但对于不需要这些预测的团队呢?估算可能感觉像浪费时间。我待过的团队里,我们花 20 分钟争论一个大家都觉得简单的故事的点数。那 20 分钟我们本可以用来编写更好的验收标准或添加技术背景,从而真正加快工作。
我的建议:只有当你团队能从中获得真正价值时,才投入时间进行故事点估算。如果你需要预测,那就去做,并力求一致的故事大小,让这些预测有意义。如果估算有助于引出重要对话,那很好。但如果它只是团队因为“Scrum 团队都这么做”而例行的一项仪式,考虑把时间拿回来,投入到更有影响力的事情上,比如更好的故事定义。
Why This Matters Now
The rise of agentic development has raised the stakes on story quality. When a developer picks up a vague user story, they can ask clarifying questions, dig through Slack history, or tap a teammate on the shoulder. An AI agent can’t do that (at least not yet in the same way). It works with what you give it.
A well-defined story with clear context, specific acceptance criteria, and a technical hypothesis isn’t just good practice anymore. It’s a strong starting point for a prompt. And that means the time you invest in story breakdown during refinement pays off in faster, more accurate development cycles.

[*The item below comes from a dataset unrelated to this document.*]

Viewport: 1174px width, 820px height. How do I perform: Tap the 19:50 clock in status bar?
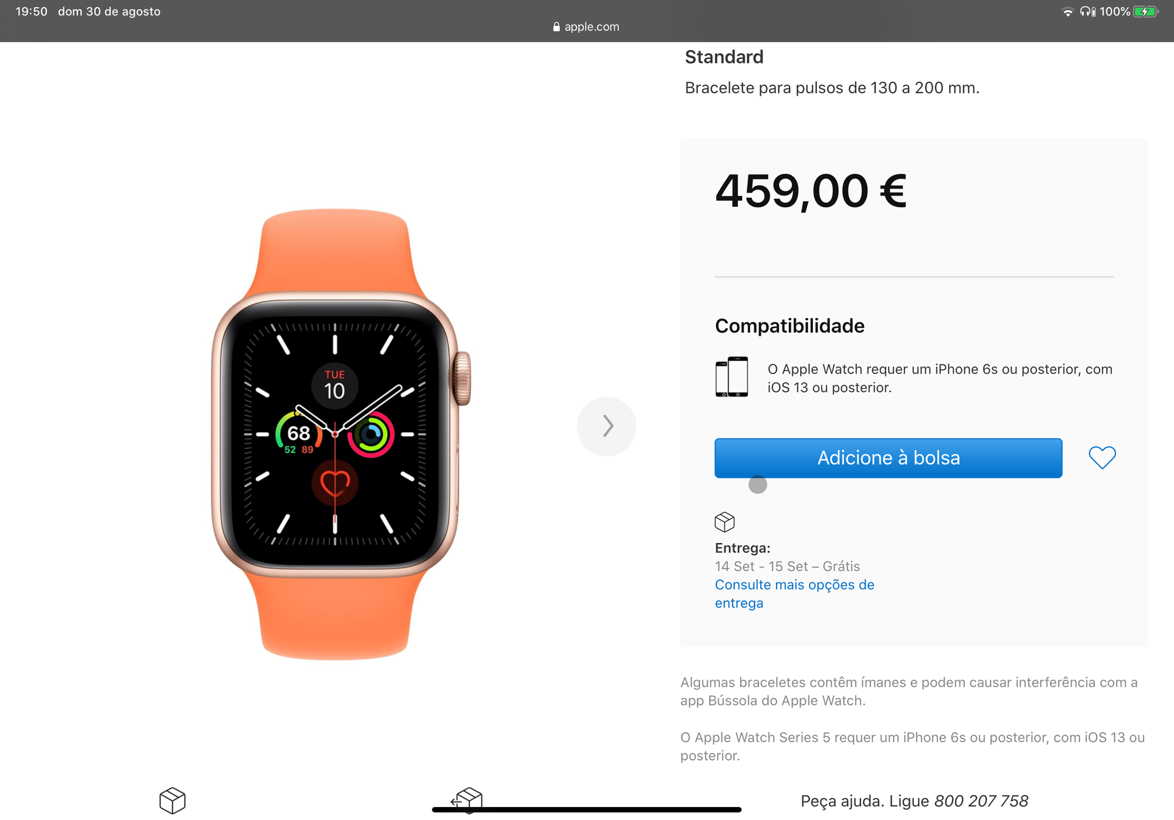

I’ve seen this play out on my own projects. Stories that are well-defined from the start move through development faster, require fewer revisions, and produce better outcomes, whether a human or an AI agent picks them up. The upfront investment in clarity saves time on the back end.
为什么现在这件事很重要
代理式开发的兴起提高了故事质量的赌注。当开发者拿到一个模糊的用户故事时,他们可以问澄清问题,翻看 Slack 历史,或拍拍队友肩膀。AI 代理无法做到这些(至少现在还做不到同样程度)。它只能基于你给的东西工作。
一个定义清晰的故事——有明确的背景、具体的验收标准和技术假设——已不仅仅是“最佳实践”。它是一个强有力的提示起点。这意味着你在细化阶段投入的故事拆解时间,会以更快、更准确的开发周期作为回报。
我在自己的项目中已经看到了这一点。从一开始就定义清晰的故事,无论是由人还是 AI 代理接手,都能更快通过开发,需要更少的修改,并产生更好的结果。在清晰度上的前期投入,能在后端省下时间。
Key Takeaways
Invest in story definition over estimation. The time your team spends breaking down work and writing clear acceptance criteria has a direct impact on development speed, especially in the age of agentic development.
Use a simple structure. Context, Acceptance Criteria, and Technical Hypothesis give your team (and your AI tools) everything they need to get started.
Be intentional about estimation. Story points are useful for timeline projections and surfacing misalignment, but they’re not universally necessary. Spend your team’s time where it adds the most value.
Think of stories as prompts. The better your story reads, the better your AI-assisted development output will be. Clear inputs lead to clear outputs.
关键要点
投资故事定义,而非估算。团队花在拆解工作和编写清晰验收标准上的时间,直接影响开发速度,尤其在代理式开发时代。
使用简单的结构。背景、验收标准和技术假设,就能为你的团队(以及你的 AI 工具)提供开始所需的一切。
有意识地对待估算。故事点对于时间线预测和暴露团队不一致很有用,但并非普遍必需。把团队时间花在最有价值的地方。
把故事看作提示。你的故事读起来越好,AI 辅助开发的输出就越好。清晰的输入带来清晰的输出。